Norman E. Borlaug Medallion presented to former UN Secretary-General Kofi Annan for his international leadership and bringing attention to the issue of global food security.

Kofi Annan and Amb. Kenneth Quinn
Kofi Annan is presented with the Borlaug Medallion from Amb. Kenneth Quinn, president of the World Food Prize Foundation, during the first ever African Green Revolution Forum in Ghana.
Kofi Annan speaks after receiving Borlaug Medallion in Ghana
Kofi Annan addresses the crowd at the AGRF after receiving the Borlaug Medallion.

Accra, Ghana, September 2, 2010 – The World Food Prize Foundation presented its Norman E. Borlaug Medallion to Kofi Annan on Thursday, Sept. 2, 2010, during the first-ever African Green Revolution Forum (AGRF) in his home country of Ghana. The Medallion is presented to world leaders whose actions have benefited mankind but who would not normally be eligible for the World Food Prize.

The award is in recognition of Annan’s international leadership as Secretary-General of the United Nations and as chairman of the board for the Alliance for a Green Revolution in Africa. In both roles, Annan has brought significant attention to the issue of global food security, most notably in establishing the UN Millennium Development Goals during his time at the United Nations.
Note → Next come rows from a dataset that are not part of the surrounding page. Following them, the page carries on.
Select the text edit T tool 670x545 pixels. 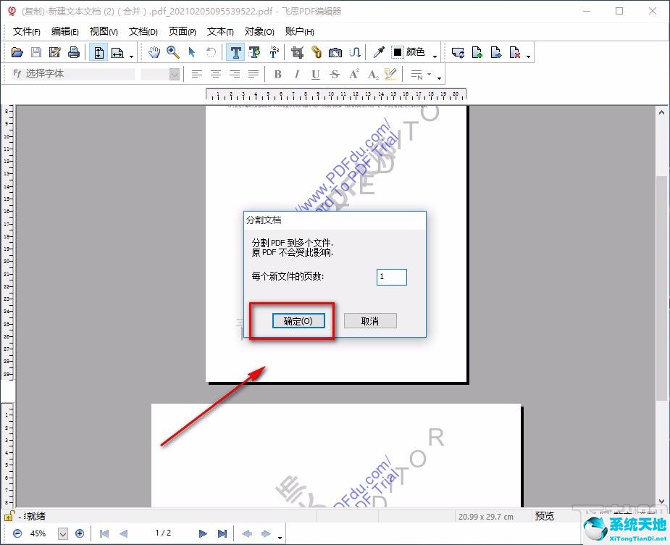click(235, 52)
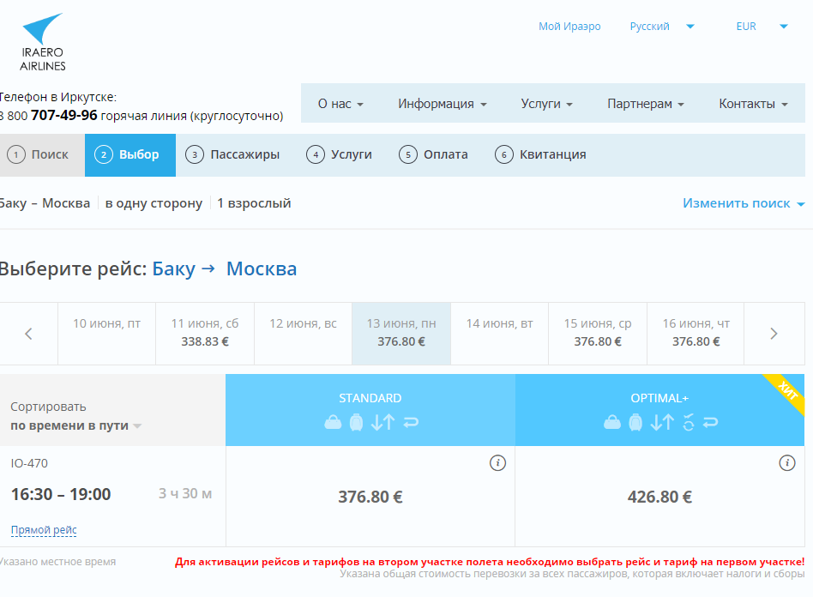Screen dimensions: 813x597
Task: Go to step 1 'Поиск'
Action: point(39,154)
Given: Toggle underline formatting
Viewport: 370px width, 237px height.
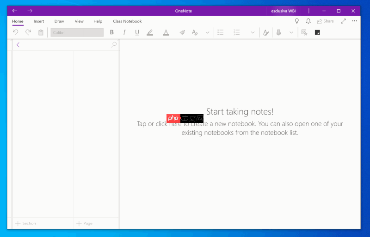Looking at the screenshot, I should [x=137, y=32].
“Over the past decade, no one has done more than Kofi Annan to bring attention to the critical issue of global food security around the world nor in fulfilling Norman Borlaug's dream of bringing the Green Revolution to Africa," said Ambassador Kenneth M. Quinn, president of the World Food Prize Foundation. The World Food Prize Foundation was founded by the late Dr. Norman Borlaug, a Nobel Peace Prize Winner who has been called the “father of the Green Revolution” for his breakthroughs in wheat production that helped save over a billion lives, and who had a passion for ending hunger in Africa.

“It is a great honor to receive this award in my home country of Ghana, which is making great strides in putting farmers and agriculture at the center of our development,” said Annan, who received a standing ovation from over 600 people in the audience. “Public and private partners are working closely together to transform Africa’s agriculture to benefit smallholder farmers and increase food security and nutrition in Ghana and across the continent.”
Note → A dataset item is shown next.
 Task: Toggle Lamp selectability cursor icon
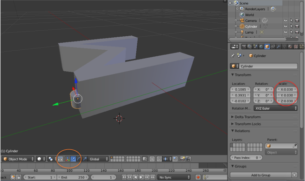[x=292, y=32]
“We have left farmers to sink or swim without help for far too long,” Annan said. “After decades of neglect, agriculture has returned to the development agenda. Now it is time to bring together the many players – from farmers to CEOs – to achieve rapid, large-scale results that will put an end to hunger and poverty.”

Kofi Annan served as UN Secretary-General from 1997 to 2006. As Secretary-General, he was instrumental in laying out the Millennium Development Goals, a strategy to meet the needs of the world's poorest by 2015. One of the eight identified goals is to "eradicate extreme poverty and hunger." One of the specific targets the UN hopes to meet is to "halve, between 1990 and 2015, the proportion of people who suffer from hunger." In 2001, Kofi Annan and the United Nations received the Nobel Peace Prize for these and other efforts.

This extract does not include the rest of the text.